= Jamil Azar =

Jordanian journalist (1937–2026)

Jamil Azar (جميل عازر; 1937 – 3 January 2026) was a Jordanian journalist and author who worked for the BBC and Al Jazeera. He has been praised as one of the founding anchors of Al Jazeera and credited with helping shape its editorial identity. He spent decades at the BBC's Arabic Service as a news translator, presenter, and producer before joining Al Jazeera at its launch in 1996. Azar was known for his linguistic expertise and live media coverage of political and security events in the Middle East, and was widely mourned by media institutions and journalists following his death.

== Early life and career ==
Jamil Azar was born in 1937 at the English Hospital in Nazareth, Palestine, to a Protestant family from Al-Husn, Jordan, in the Irbid Governorate. He obtained a diploma in Political Science and a diploma in Legal Language Translation from the University of London.

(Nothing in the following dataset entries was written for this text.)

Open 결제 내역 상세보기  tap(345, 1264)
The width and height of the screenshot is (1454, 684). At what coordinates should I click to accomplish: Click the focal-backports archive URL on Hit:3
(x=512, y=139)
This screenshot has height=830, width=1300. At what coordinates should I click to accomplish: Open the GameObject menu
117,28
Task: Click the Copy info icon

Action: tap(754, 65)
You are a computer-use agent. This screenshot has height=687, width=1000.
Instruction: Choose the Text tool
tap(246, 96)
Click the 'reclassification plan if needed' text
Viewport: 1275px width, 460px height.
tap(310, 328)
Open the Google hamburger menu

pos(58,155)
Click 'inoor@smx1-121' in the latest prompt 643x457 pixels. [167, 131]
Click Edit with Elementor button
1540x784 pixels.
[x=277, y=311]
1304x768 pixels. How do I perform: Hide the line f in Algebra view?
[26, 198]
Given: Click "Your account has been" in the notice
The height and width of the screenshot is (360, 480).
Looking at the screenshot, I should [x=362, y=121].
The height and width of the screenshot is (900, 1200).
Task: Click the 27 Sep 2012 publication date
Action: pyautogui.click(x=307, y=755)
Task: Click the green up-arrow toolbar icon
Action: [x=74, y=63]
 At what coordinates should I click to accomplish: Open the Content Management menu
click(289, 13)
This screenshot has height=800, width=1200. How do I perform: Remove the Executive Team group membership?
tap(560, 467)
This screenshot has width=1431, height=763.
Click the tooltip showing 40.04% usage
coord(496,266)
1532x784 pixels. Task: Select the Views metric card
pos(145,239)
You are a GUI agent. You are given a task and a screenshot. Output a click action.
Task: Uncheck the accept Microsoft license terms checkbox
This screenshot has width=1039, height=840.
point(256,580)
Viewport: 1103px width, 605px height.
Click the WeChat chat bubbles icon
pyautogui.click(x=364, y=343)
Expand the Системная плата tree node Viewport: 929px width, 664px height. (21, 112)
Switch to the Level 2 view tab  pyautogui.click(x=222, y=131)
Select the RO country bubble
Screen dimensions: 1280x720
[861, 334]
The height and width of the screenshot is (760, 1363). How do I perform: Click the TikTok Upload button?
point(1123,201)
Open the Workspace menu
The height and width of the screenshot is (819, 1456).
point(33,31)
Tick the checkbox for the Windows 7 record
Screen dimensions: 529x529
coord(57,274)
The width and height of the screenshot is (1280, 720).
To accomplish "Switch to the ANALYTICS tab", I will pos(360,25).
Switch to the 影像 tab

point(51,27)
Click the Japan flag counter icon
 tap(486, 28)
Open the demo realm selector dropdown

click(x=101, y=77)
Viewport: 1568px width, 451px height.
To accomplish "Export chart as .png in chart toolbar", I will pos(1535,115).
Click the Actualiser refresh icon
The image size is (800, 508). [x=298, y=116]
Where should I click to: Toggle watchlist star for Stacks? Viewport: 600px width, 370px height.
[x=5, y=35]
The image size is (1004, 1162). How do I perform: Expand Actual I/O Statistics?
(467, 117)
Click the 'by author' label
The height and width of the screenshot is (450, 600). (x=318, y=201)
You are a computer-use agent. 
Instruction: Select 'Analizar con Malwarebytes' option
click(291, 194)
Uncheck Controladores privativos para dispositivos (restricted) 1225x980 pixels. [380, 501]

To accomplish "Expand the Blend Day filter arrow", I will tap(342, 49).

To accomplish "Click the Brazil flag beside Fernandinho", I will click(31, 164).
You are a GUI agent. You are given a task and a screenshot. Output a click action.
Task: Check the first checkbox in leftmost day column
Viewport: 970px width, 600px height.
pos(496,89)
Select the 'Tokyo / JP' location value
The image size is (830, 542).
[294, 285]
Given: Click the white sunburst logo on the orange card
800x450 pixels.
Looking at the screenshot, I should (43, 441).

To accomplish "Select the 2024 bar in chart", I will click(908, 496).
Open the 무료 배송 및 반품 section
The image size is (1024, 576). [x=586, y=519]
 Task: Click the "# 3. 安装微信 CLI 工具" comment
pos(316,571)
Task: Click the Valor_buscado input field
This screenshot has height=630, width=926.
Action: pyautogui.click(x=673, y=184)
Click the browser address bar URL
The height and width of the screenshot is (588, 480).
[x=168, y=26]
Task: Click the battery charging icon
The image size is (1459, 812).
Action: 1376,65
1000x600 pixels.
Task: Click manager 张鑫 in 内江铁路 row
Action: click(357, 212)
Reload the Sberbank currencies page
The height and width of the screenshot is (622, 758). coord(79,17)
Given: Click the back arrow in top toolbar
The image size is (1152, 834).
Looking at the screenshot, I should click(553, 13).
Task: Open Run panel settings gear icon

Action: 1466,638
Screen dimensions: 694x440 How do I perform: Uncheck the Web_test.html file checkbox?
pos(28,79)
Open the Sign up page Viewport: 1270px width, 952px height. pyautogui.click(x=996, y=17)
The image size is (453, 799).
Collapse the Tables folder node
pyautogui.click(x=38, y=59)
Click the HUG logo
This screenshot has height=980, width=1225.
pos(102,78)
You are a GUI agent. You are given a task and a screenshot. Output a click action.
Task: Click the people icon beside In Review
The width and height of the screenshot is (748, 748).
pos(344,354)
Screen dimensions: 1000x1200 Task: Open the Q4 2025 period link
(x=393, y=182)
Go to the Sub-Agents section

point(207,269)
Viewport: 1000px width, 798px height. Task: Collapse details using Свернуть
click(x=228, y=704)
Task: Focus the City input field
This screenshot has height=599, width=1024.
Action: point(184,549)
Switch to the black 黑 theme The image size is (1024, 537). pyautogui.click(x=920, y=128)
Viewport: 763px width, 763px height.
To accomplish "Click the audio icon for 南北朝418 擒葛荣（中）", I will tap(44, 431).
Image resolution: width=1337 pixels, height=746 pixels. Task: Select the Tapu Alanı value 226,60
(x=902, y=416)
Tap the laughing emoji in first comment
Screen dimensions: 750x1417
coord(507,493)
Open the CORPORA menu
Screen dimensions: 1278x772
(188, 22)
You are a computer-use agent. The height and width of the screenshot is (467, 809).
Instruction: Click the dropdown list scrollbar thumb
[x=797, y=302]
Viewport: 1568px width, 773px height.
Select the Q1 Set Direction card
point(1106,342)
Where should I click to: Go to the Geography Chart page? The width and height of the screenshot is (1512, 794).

He began his career as a news translator and presenter in the Arabic section of the British Broadcasting Corporation (BBC) from 1965 to 1975. Between 1976 and 1984, he served as an English news editor, news translator, and presenter of news and current affairs programs. He later became the chief director of the News Department and subsequently assistant to the Head of the News Department. From 1986 to 1988, he produced programs such as Politics Between Questioner and Answerer and Arab Affairs in the British Press. Between 1988 and 1990, he was assistant to the Head of the BBC Arabic Section. He concluded his career at the BBC as director and presenter of programs including Trade and Industry and the weekly British Press Review, remaining in this role until 1994.

== Death ==
Jamil Azar died in London on 3 January 2026, at the age of 89. His death was mourned by numerous media institutions and journalists.